Lenovo is arming new desktop and notebook PCs with Advanced Micro Devices' latest chips aimed at business systems.
At the Canalys Channels Forum in China, AMD officials showed off two new Lenovo commercial notebooks and a desktop PC powered by the chip maker's 7th Generation Pro accelerated processing units (APUs), formerly code-named "Bristol Ridge Pro" and launched in September. The company earlier this month announced that Lenovo and HP Inc., the world's top two PC vendors, would be the first to introduce new systems powered by the chips.
HP offers several systems in its Elite 700 Series portfolio, including notebooks, desktops and an all-in-one PC. Now Lenovo is showing off its own AMD-powered systems—the ThinkPad E475 and E575 notebooks and ThinkCentre M715 Tiny desktop.
"Businesses today are constantly evolving, demanding better performance, security, manageability, and usability from their computers," Bai Peng, vice president of the notebook business for Lenovo's PC and Smart Device Business Group, said in a statement. "The ThinkPad E475 and E575 notebooks and ThinkCentre M715 Tiny, based on the AMD Pro processor portfolio, enables businesses to deliver real-world performance and dependability optimized for business' needs."
The new ThinkPad notebooks, which will be available Nov. 7, are thin and light designs that weigh as little as 4.1 pounds and are less than an inch thin, according to officials. They also come with improved battery life and include AMD's Radeon R5 M430 GPU, enhanced voice-over-IP (VoIP) capabilities and upgraded microphones, which will improve the video conferencing experience.
The ThinkCentre M715 Tiny is 94 percent smaller than a traditional desktop tower, enabling IT administrators to put the system in space-constrained places or mounted on a wall. Officials said the 35-watt AMD Pro APUs are designed for ultra-small form factor PCs, delivering high compute and graphics performance and power efficiency. The desktop will be available Oct. 31.

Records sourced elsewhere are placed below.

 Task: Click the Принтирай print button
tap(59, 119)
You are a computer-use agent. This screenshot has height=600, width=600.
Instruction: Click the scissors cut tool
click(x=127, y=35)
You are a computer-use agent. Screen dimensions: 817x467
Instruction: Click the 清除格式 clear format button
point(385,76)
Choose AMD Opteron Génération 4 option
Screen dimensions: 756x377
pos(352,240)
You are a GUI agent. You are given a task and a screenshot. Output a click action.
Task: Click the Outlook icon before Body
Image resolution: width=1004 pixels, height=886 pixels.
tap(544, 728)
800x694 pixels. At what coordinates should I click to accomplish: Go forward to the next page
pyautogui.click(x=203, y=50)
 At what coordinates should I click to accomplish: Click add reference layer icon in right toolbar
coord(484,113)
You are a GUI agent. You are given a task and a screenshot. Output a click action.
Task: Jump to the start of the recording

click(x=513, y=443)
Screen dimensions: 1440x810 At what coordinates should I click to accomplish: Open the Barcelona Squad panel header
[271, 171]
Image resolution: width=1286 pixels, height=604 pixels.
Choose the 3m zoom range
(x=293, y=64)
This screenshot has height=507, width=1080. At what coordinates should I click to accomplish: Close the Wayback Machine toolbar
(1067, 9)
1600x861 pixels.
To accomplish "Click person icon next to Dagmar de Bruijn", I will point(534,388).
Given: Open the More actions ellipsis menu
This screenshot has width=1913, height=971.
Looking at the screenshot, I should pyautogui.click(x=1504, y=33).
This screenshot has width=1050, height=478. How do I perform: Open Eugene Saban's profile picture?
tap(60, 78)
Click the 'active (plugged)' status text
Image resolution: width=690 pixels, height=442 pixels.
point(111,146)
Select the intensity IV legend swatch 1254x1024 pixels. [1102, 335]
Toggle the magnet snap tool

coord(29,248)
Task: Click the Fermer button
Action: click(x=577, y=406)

The latest AMD Pro APUs are a key part of the company's larger strategy to gain share in a commercial PC market that is dominated by Intel. AMD officials acknowledge the chip maker at one point turned its attention away from the space, but they now see an opportunity to gain traction in what they said is a $20 billion client chip market, despite Intel's dominance and a global PC space that continues to slow. They have noted that, since launching in mid-2014, shipments of AMD's Pro processors into the commercial segment have grown more than 45 percent.
The newest chips offer significant upgrades in performance and power efficiency over the previous generation that was based on the "Kaveri" microarchitecture. According to AMD officials, the new chips offer up to 14 percent better compute and 22 percent better graphics performance, while also delivering 32 percent better power efficiency than the 6th Generation chips.
There also are other new features in the APUs, including AMD's Secure Processor technology integrated onto the chips. The technology provides a systemwide secure environment in which security functions can be offloaded and isolated. System management also is made easier with support for the open and CPU-agnostic Desktop and Mobile Architecture for System Hardware (DASH) standard. In addition, the 7th Generation APUs run 4K video and support Microsoft's Windows operating system and Linux operating systems.
AMD's new AM4 platform—which includes DDR4 memory, next-generation interconnect technologies and peripheral support—also come with the chips. The AM4 socket will be compatible with the upcoming "Summit Ridge" desktop chips that will be based on AMD's high-profile "Zen" microarchitecture.